Exercise description: Among the entries below, how many lines include the string "node"? Answer with only the number.

Stored data entries:
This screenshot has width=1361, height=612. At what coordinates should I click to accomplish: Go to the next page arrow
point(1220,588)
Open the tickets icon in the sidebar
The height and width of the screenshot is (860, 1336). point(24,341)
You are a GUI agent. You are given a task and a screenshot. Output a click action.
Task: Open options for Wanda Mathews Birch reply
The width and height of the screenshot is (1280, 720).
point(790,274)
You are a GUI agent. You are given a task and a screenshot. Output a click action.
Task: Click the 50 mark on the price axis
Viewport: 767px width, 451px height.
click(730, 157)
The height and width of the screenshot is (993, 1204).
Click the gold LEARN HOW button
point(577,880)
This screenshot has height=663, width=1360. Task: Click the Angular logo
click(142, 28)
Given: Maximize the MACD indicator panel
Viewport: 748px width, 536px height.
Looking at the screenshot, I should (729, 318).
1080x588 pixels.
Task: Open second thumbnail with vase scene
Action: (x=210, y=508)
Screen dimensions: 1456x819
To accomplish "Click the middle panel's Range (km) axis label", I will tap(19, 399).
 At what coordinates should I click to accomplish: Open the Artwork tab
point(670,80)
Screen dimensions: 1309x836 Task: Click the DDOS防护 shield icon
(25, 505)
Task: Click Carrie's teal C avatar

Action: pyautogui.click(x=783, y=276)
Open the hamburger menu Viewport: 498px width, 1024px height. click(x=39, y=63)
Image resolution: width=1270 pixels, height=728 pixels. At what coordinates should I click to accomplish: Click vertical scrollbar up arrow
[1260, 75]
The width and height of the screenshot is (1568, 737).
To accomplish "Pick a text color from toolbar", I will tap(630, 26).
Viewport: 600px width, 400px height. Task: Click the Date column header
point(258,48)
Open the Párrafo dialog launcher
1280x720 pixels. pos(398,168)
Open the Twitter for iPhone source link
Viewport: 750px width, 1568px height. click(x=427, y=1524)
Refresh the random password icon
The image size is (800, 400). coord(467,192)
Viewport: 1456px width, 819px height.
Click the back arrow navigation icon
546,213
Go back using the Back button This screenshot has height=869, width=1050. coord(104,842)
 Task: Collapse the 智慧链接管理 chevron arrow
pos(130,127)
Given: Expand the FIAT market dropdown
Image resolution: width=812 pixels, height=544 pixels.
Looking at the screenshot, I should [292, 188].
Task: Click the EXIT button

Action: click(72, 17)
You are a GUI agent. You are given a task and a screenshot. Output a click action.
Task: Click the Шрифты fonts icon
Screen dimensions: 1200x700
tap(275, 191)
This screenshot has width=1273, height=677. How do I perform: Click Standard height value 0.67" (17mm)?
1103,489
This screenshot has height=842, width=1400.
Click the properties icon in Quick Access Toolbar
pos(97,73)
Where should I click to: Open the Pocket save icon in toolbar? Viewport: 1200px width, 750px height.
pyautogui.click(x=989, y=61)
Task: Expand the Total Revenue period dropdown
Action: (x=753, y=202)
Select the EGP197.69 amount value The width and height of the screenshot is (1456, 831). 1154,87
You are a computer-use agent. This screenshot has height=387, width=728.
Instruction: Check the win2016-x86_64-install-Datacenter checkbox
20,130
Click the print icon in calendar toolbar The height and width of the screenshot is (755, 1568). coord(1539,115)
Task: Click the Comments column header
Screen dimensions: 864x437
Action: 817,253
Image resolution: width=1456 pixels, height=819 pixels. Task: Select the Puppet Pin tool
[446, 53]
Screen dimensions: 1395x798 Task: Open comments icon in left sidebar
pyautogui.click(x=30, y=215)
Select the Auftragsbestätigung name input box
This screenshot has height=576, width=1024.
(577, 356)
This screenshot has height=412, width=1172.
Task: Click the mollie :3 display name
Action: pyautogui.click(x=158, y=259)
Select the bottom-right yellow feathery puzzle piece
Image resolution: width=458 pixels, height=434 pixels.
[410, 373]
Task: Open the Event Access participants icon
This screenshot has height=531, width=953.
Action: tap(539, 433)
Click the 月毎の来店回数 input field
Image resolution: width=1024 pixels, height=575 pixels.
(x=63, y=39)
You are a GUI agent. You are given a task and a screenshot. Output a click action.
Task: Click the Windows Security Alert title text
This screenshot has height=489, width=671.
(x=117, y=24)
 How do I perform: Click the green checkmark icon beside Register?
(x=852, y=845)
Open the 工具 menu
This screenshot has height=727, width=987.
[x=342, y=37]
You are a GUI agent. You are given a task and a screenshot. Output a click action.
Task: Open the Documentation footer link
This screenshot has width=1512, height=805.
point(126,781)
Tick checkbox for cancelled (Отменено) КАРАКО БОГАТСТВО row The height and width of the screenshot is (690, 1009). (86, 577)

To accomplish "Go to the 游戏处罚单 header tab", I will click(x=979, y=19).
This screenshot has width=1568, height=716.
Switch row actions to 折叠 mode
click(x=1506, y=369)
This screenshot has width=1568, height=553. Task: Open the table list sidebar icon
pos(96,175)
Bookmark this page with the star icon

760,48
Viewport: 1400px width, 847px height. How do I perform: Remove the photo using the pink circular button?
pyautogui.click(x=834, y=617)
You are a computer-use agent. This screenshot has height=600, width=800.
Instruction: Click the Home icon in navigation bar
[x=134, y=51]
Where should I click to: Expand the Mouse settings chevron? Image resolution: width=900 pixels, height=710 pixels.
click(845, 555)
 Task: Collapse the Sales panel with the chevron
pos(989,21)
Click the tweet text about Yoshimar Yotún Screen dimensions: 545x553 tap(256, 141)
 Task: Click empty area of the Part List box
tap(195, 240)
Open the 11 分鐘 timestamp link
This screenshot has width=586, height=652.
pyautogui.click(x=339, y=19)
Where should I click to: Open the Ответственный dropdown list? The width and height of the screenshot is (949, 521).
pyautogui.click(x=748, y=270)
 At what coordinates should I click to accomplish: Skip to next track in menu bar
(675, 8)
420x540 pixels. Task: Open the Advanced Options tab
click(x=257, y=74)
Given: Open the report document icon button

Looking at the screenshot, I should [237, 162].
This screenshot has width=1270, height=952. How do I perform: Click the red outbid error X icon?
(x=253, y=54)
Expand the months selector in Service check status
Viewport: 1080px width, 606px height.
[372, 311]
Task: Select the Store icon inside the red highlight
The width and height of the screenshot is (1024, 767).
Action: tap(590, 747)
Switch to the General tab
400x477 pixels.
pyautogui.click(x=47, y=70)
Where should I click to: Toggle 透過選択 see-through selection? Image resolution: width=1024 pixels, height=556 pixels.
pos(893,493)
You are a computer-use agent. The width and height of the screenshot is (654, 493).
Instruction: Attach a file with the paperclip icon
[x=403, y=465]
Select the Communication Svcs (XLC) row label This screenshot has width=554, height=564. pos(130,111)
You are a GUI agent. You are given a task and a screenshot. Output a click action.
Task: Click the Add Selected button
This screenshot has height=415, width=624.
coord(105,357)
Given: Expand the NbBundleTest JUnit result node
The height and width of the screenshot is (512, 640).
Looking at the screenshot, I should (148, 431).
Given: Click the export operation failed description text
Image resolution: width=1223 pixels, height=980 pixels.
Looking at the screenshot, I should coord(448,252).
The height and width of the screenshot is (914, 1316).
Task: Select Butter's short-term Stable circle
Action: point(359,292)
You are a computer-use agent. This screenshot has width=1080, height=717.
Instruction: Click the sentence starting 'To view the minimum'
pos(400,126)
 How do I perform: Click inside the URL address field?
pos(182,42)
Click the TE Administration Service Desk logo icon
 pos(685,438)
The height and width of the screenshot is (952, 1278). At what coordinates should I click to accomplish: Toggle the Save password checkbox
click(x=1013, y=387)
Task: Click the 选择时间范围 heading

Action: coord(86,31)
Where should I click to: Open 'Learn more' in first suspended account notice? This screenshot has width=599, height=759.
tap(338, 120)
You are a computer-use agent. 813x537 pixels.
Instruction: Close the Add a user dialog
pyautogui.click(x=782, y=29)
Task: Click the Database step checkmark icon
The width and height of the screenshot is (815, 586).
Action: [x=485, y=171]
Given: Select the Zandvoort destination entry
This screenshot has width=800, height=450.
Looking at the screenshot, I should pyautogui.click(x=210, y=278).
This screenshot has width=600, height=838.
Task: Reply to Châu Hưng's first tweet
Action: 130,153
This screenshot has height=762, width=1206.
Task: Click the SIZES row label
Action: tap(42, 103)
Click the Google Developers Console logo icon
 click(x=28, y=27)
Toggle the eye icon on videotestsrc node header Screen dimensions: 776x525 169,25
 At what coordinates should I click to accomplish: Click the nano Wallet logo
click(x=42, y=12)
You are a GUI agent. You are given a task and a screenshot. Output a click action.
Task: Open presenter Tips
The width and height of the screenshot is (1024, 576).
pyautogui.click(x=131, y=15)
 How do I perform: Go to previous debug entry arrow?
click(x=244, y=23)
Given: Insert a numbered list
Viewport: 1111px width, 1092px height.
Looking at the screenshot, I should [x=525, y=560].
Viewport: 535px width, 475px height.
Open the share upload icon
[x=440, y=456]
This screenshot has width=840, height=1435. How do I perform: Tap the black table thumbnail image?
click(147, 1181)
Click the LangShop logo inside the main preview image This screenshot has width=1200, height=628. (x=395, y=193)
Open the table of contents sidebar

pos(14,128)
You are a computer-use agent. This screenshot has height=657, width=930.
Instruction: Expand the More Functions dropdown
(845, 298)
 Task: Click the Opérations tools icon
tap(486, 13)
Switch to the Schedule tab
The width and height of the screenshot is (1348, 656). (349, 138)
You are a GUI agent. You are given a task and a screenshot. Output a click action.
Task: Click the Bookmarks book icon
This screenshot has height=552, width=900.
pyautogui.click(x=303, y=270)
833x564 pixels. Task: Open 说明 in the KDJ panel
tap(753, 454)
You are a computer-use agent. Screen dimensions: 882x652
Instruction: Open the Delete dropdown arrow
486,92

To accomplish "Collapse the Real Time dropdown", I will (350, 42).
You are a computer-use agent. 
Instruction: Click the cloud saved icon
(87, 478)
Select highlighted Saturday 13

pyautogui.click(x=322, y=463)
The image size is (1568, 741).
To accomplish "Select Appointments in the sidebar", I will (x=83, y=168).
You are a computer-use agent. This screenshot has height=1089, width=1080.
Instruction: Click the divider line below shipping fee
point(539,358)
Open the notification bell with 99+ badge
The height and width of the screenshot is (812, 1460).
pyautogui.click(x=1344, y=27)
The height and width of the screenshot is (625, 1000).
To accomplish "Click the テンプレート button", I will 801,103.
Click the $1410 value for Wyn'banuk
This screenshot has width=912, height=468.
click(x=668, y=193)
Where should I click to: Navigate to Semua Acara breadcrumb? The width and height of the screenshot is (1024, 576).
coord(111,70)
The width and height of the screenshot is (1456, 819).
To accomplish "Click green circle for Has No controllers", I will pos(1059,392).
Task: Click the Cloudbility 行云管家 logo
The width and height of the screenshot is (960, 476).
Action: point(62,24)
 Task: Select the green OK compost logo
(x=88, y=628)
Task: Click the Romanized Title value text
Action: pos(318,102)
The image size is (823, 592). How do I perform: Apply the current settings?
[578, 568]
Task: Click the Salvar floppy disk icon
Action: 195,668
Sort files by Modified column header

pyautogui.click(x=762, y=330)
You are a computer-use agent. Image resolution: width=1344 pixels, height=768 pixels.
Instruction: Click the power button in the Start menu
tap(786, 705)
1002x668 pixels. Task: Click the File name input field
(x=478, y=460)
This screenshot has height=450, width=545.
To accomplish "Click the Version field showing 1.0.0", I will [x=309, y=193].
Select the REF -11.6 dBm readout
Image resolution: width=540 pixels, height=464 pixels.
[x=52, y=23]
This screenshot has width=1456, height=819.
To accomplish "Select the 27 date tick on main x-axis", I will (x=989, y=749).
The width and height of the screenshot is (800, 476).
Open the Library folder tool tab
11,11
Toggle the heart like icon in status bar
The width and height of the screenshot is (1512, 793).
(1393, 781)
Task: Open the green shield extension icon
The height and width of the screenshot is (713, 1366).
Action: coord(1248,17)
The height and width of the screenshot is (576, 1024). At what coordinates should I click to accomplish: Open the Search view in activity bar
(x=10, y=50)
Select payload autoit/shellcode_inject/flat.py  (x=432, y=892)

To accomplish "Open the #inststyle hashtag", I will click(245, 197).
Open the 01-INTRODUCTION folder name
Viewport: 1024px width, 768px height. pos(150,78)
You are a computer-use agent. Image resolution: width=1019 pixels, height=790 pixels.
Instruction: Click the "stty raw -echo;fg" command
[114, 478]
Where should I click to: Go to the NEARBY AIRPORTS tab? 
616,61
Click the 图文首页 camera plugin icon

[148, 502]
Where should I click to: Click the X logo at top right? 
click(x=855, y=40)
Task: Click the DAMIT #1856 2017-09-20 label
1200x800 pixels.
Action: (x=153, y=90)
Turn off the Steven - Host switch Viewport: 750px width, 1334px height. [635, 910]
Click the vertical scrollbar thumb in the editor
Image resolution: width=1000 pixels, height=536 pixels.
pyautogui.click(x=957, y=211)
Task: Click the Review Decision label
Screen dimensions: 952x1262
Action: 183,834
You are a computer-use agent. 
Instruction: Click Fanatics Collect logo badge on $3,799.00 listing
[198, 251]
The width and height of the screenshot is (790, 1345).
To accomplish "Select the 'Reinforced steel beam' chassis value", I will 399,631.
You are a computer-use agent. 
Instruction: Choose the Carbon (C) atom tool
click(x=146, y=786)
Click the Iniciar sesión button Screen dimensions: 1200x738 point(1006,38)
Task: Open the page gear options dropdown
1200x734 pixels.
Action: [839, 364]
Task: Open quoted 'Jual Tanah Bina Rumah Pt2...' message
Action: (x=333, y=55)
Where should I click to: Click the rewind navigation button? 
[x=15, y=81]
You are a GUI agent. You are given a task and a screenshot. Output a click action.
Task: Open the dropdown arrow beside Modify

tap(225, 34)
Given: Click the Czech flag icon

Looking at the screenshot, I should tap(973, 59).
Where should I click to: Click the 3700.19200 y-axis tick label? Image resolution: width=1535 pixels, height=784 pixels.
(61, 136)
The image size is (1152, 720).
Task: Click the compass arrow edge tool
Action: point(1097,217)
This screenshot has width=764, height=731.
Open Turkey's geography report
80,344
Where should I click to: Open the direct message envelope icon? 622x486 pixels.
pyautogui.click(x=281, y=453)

Output of the exercise: 2